[ASSIGNMENT 1]:
Please answer these questions about the King Missile post:
(a) Which band recorded the song whose lyrics the post gives?
(b) On what date was the post published?
(c) According to the lyrics, what does conformity lead only to?
[ASSIGNMENT 2]:
Print the part of the King Missile post between "Why defend the" and "else to do?", inclusive, with no changes.

[PROVIDED PASSAGE]:
• • • • •

John Walker's Electronic House

by on Dec.10, 2004, under The Rest

Right, you’re going to have to squeeze your eyes tight shut if you’re afraid of a bit of a swear.

Below are the lyrics to the King Missile song, It’s Saturday, which until the RIAA and BPI catch me and imprison me for the rest of my unnatural life, is here to STEAL LIKE A PIRATE.

It goes like this:

I want to be different, like everybody else I want to be like.
I want to be just like all the different people.
I have no further interest in being the same,
because I have seen difference all around,
and now I know that that’s what I want.
I don’t want to blend in and be indistinguishable,
I want to be a part of the different crowd,
and assert my individuality along with the others,
who are different like me.
I don’t want to be identical to anyone or anything.
I don’t even want to be identical to myself.
I want to look in the mirror and wonder,
“who is that person? I’ve never seen that person before;
I’ve never seen anyone like that before.”
I want to call into question the very idea that
identity can be attached.
I want a floating, shifting, ever changing persona:
Invisibility and obscurity,
detachment from the ego and all of its pursuits.
Unity is useless.
Comformity is competitive and divisive and leads only to
stagnation and death.
If what I’m saying doesn’t make any sense,
that’s because sense can not be made.
It’s something that must be sensed.
And I, for one, am incensed by all this complacency.
Why oppose war only when there’s a war?
Why defend the clinics only when they’re attacked?
Why are we always reactive?
Let’s activate something.
Let’s fuck shit up.
Whatever happened to revolution for the hell of it?
Whatever happened to protesting nothing in particular,
just protesting ’cause it’s Saturday and there’s nothing else to do?

• • • • •

[SUPPLIED INFORMATION]:
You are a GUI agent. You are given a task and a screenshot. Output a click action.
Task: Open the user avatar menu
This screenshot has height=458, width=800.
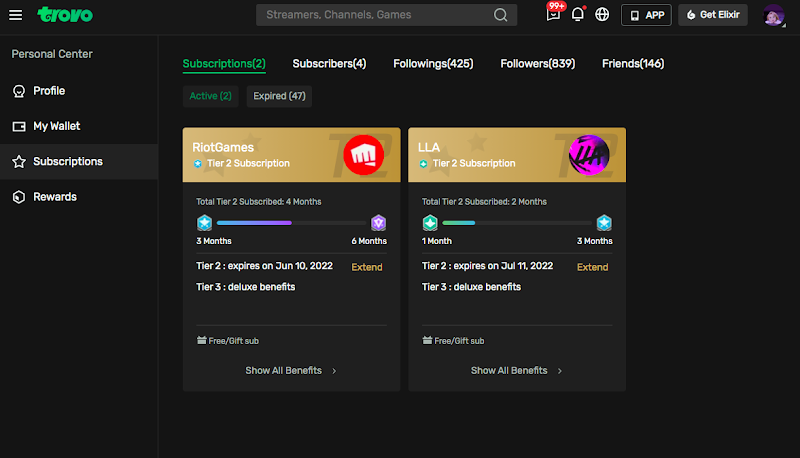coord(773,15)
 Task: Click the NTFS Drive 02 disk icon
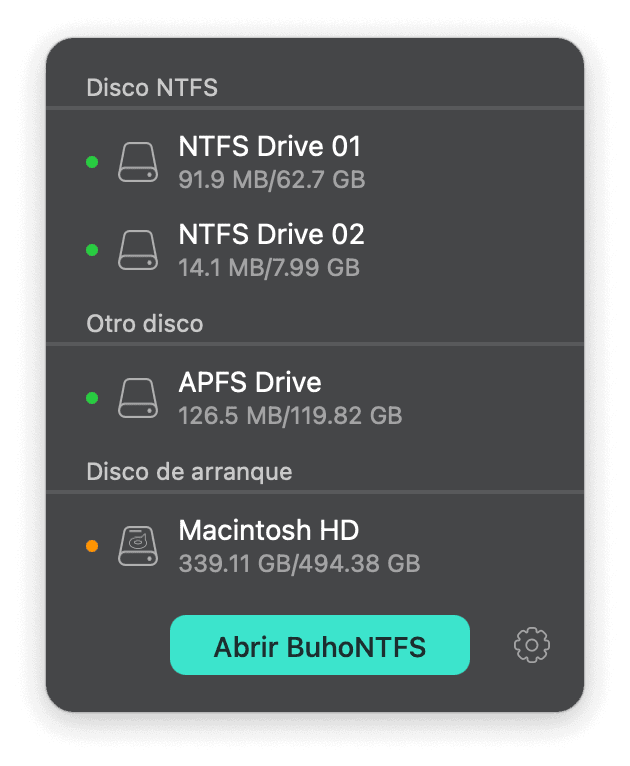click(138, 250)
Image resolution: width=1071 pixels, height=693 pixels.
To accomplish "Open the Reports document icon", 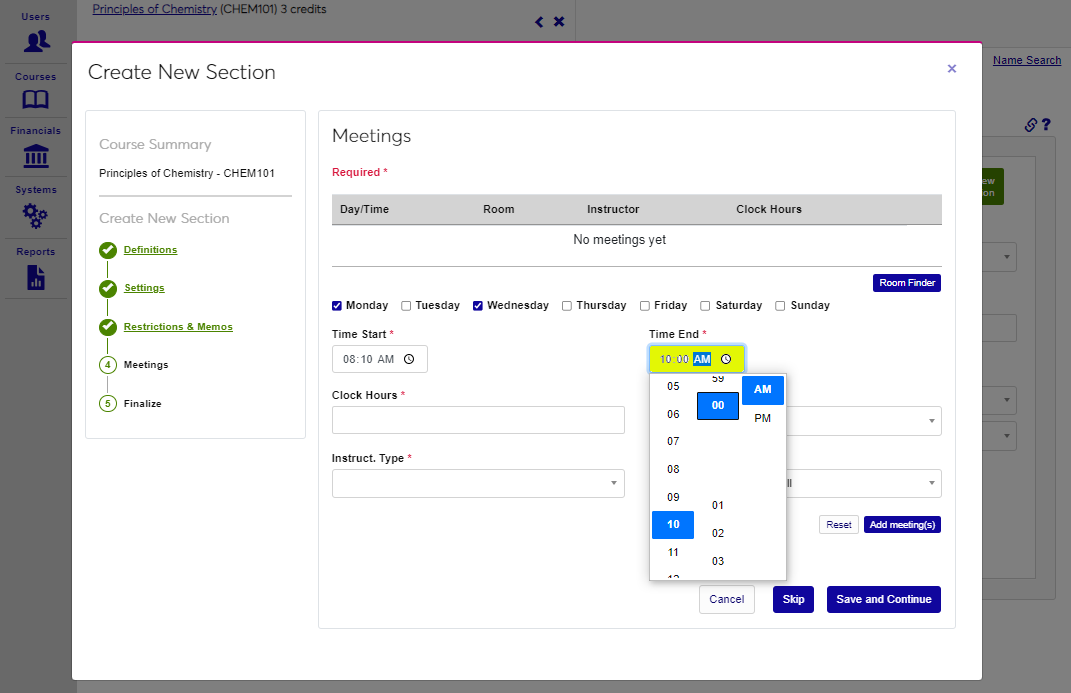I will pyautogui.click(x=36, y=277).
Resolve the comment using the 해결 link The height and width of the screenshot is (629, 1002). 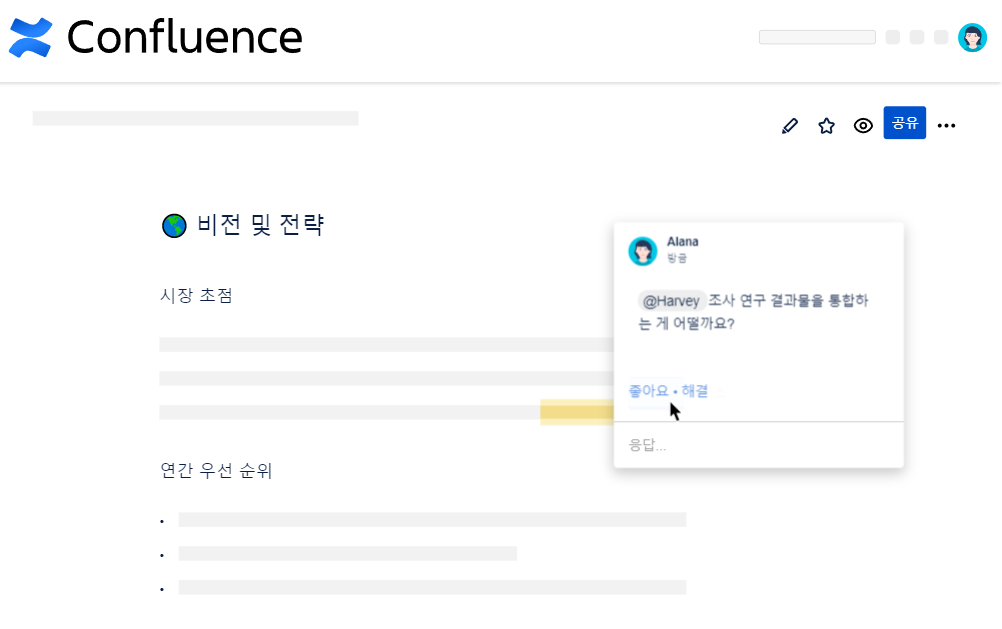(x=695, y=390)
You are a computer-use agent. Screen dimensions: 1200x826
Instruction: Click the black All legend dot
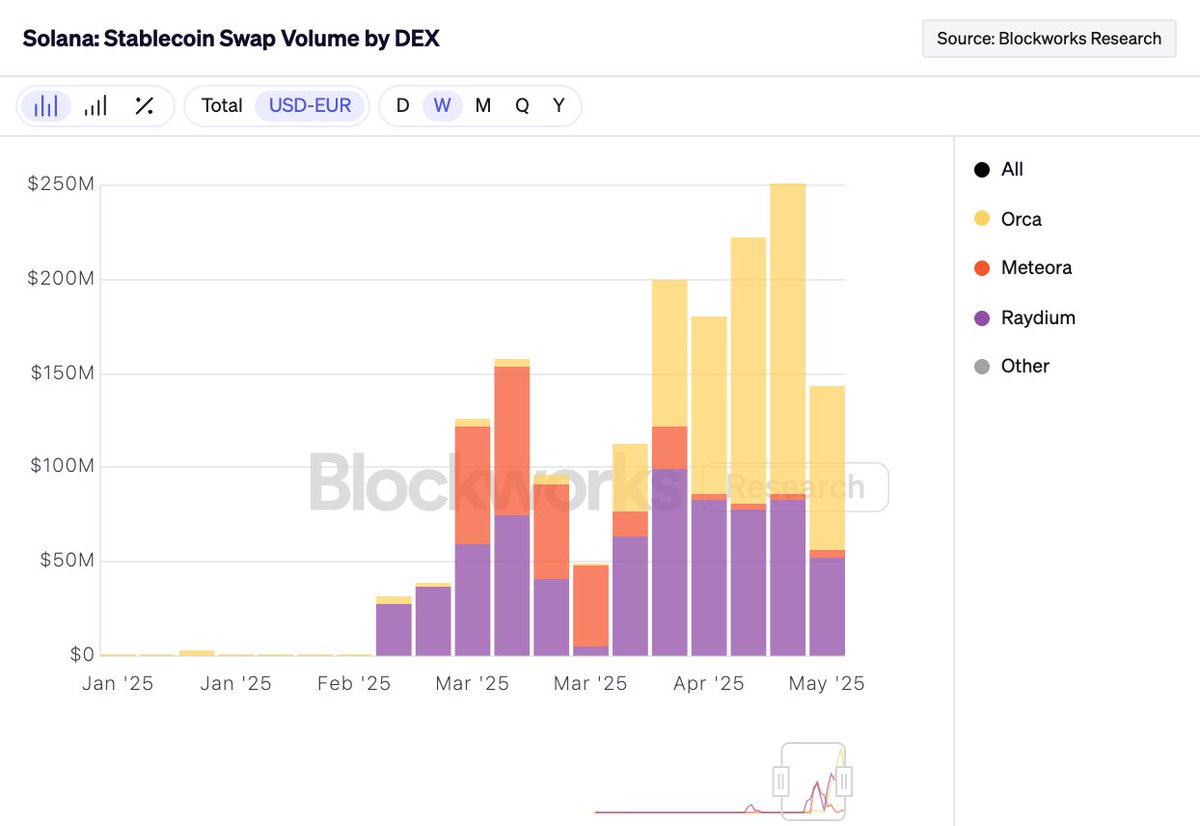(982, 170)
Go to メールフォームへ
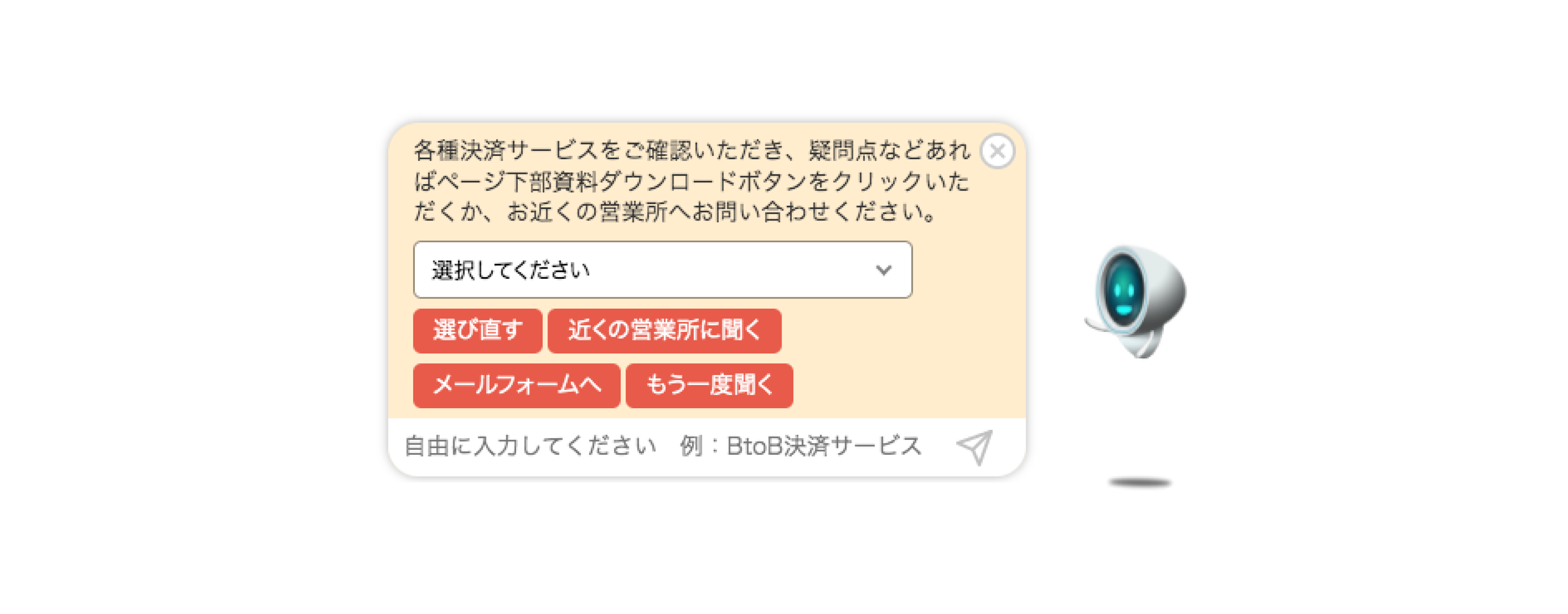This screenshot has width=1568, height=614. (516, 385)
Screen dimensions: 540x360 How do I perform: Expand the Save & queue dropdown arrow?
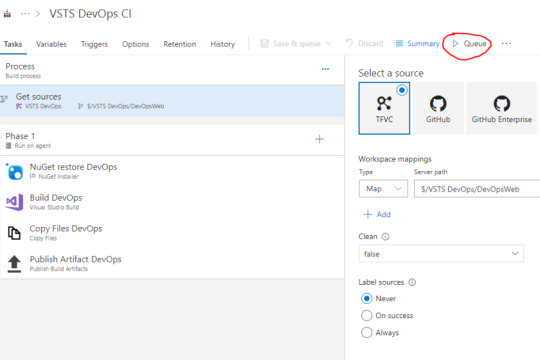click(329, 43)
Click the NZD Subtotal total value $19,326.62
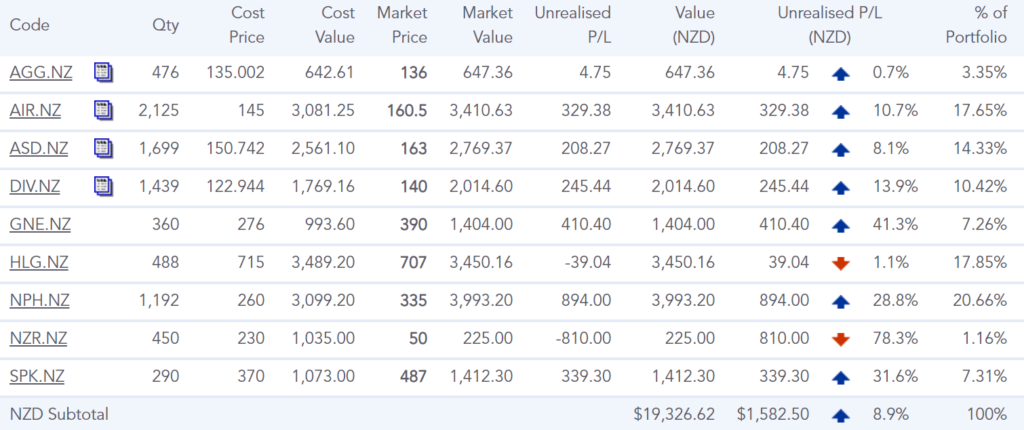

• • • • •

[PROBLEM SOLUTION 1]:
(a) King Missile
(b) Dec. 10, 2004
(c) Stagnation and death

[PROBLEM SOLUTION 2]:
Why defend the clinics only when they’re attacked?
Why are we always reactive?
Let’s activate something.
Let’s fuck shit up.
Whatever happened to revolution for the hell of it?
Whatever happened to protesting nothing in particular,
just protesting ’cause it’s Saturday and there’s nothing else to do?